A 2 or 4 channel channel amplifier can also be used but they are usually limited in the their power output and their impedance capabilities. By bridging channels you effectively combine the output of two channels, so a 4 channel becomes a 2 channel and a 2 channel becomes a mono amp. But again there are tradeoffs. Most 2 and 4 channel amps in bridged mode cannot accept a load lower than 4 ohms. Some full range class D amp allow for lower loads but Class AB are the most common. The reason for this is in bridged mode, each output channel of the amplifier is seeing half the load, so with a 4 ohm load, ½ of the bridged amplifier is seeing 2 ohms.
A monoblock can push any number of subs as long as the minimum impedance is not exceeded and the output power matches up to the subwoofers or speakers you are powering.
For example, you can wire three dual voice coil 2 ohm subwoofers to a final impedance of 1.34 ohms or 3 ohms. Then you just calculate the RMS input power required for the subs (all added together) match the the output of the amplifier.
When trying to make a buying decision, choose an amplifier that is CEA-2006 compliant, this certifies that your amplifier’s output power ratings are REAL POWER numbers, not inflated marketing ratings. It’s also wise to find subwoofers and speakers that use the CEA-2031 compliance standard and this ensures that the subwoofer and speakers are rated with real world power as well not 95 billions watts on a good day, downhill, with a tail wind.
Let’s build a system from scratch.
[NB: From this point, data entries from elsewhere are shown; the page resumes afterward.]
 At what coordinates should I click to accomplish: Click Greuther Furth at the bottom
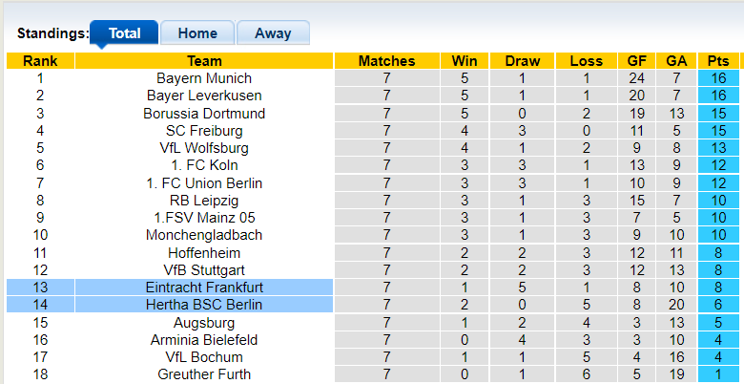point(204,374)
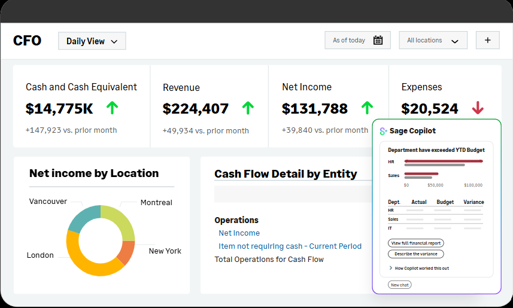Expand the All locations dropdown
This screenshot has height=308, width=513.
pyautogui.click(x=433, y=41)
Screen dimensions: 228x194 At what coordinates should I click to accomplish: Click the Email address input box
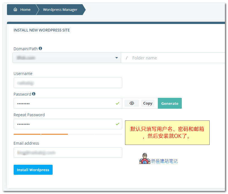coord(68,152)
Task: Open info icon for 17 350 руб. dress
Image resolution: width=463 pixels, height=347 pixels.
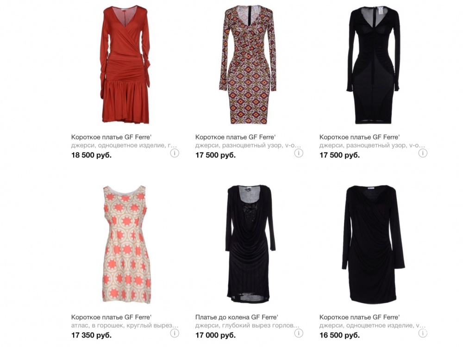Action: [x=175, y=333]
Remember, you want to match the RMS and Impedance. We’ll start with one of my favorite amps, Rockford Fosgate’s P1000X1bd monoblock, which will output 1,000 Watts RMS at 1ohm, 600 Watts RMS at 2 ohm, and 300 watts at 4 ohm. So, what size woofers do we want? Do we want some 15’s, some 12’s, or some 10’s, they bang though. (Friday reference)
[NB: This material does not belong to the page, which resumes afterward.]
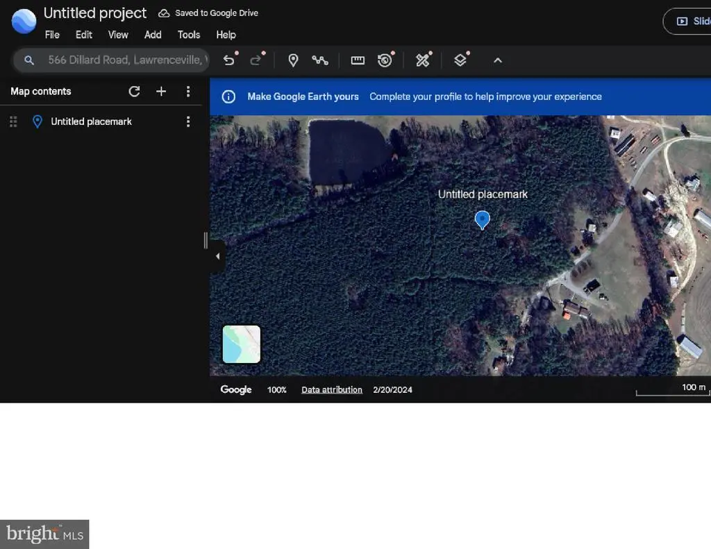711x549 pixels.
Task: Click the Data attribution link
Action: (x=331, y=390)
How about we get crazy and do four 12’s. Our amplifier can output 1000 watts RMS at 1 ohm, this means we want to look for 250 watt RMS subwoofers. In this system we will use the P1S4-12’s. We’ll wire these in parallel giving our amplifier a 1 ohm load for our 1000 watt output. Boom, perfect match, these are a match made in car audio heaven.
What about if you want three subs with this amp? The Rockford P2 10” subwoofer is a 300 watt RMS subwoofer. So three of these will need 900 watts RMS. But do we need the dual 2 ohm or the dual 4 ohm? We want our amplifier to run at 1 ohm because at that load the amp will put out 1000 watts. Which subs will get us the 1 ohm load. If we choose the dual 4 ohm model the P2D4-10 we can only load the amplifier at 6 ohms or 2.67 ohms, that isn’t going to work. If we choose the P2D2-10’s we can load the amp at 1.34 ohms or 3 ohms. Again, a perfect RMS match with the P1000X1BD. See guys, this isn’t that hard.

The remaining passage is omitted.